UC Santa Barbara Students for Justice in Palestine, Muslim Student Association and Afghan Student Association organized a “March for Palestine” protest on Oct. 21 starting at the Student Resources Building and ending at Campbell Hall. The march was followed by a Liberation Concert in Campbell Hall.
The march was held in response to ongoing tensions between Palestinians and the State of Israel, following an Oct. 7 attack on Israel by militant group Hamas killing 1,400 Israeli civilians and subsequent Israeli airstrikes on Palestinians killing 4,300 civilians. Community members protested against Israeli occupation of Palestine and Israeli Prime Minister Benjamin Netanyahu’s declaration of war, as well as the University of California’s response to the conflict.
UCSB Students for Justice in Palestine (SJP) posted a letter on Oct. 17, condemning the University of California Board of Regents for their statement on Israel. The statement — in collaboration with SJP groups across other UC campuses — demanded a formal apology and divestment from corporations profiting off of the occupation of Palestine.

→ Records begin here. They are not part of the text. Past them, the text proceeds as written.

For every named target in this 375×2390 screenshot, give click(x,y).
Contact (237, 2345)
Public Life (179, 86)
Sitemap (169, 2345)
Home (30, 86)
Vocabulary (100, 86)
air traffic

“This statement directly targets Palestinian students by exposing them to harassment, discrimination and implicit normalization of physical and rhetorical violence/racism against Palestinans and those in solidarity with their cause,” the letter read.
Students and community members gathered at the Student Resource Building on Saturday at 5 p.m., with signs and flags in support of Palestine. A representative from SJP addressed the crowd with a call to action to advocate for Palestinian liberation.
“We gather today because the people of Gaza have taught us over the past week and the past 16 years what it means to be resilient and proud, and what it means to be persistent in struggle,” the representative said.
The crowd then participated in a call and response chant stating, “It is our duty to fight for our freedom. It is our duty to win. We must love each other and support each other. We have nothing to lose but our chains.”
The group then proceeded to march to Campbell Hall reciting chants such as “From Palestine to Mexico, all the walls have got to go,” “From Palestine to the Philippines, stop the U.S. war machine,” “Not another nickel, not another dime, no more money for Israel’s crimes” and “When people are occupied, resistance is justified.”
In a statement to the Nexus, members of the Afghan Student Association (ASA) expressed their solidarity with SJP in hosting the march and said the Palestinian liberation movement reflects the struggle of the Afghani people.
“We have always stood in solidarity with Students for Justice in Palestine because the Palestinian struggle is a mirror image of Afghanistan’s own struggle for freedom from exploitation,” the statement read.
“The U.S. fueled, funded and profited off of what happened in Afghanistan and, for these same reasons, the U.S. continues to support Israel, entirely ignoring well-documented war crimes that respected organizations like Human Rights Watch and the United Nations Center of Human Rights have denounced,” the statement continued.
Muslim Student Association did not reply to immediate requests for comment.
After the conclusion of the march at Campbell Hall’s steps, a Liberation Concert organized by a UCSB professor was held inside featuring musical performances by Anwar Hadid and his band Oswald, Slum Prophecy, imKENNETHY and Ozella.
The stage was opened to audience members to share their personal experiences.
One individual shared their grief over recent familial loss in Palestine.
“I have family in Gaza, so far we lost 13 people and we don’t know how many more because communication has been cut off. It makes me incredibly angry and upset to see my people dehumanized in the eyes of the West,” they said.
Another individual requested a moment of silence for the death of their classmate.
“I lost my classmate back in Palestine…he died fighting for freedom. And yesterday my brother went to Cyprus, and he had a friend that lived in Gaza, and yesterday his whole family was wiped out by a rocket in Gaza, and he was the only one that stayed alive,” they said.
The professor shared some words of wisdom on how to combat oppression and urged people not to stop advocating for liberation in Palestine and across the world.
“What police states want is for you to live in fear. They want you to live in a state of perpetual mourning because perpetual mourning stunts the growth of the human spirit. And when the human spirit is stunted, it is incapable of demanding its naturally given right which is freedom,” they said.
A version of this article appeared on p. 1 of the Oct. 26, 2023, print edition of the Daily Nexus.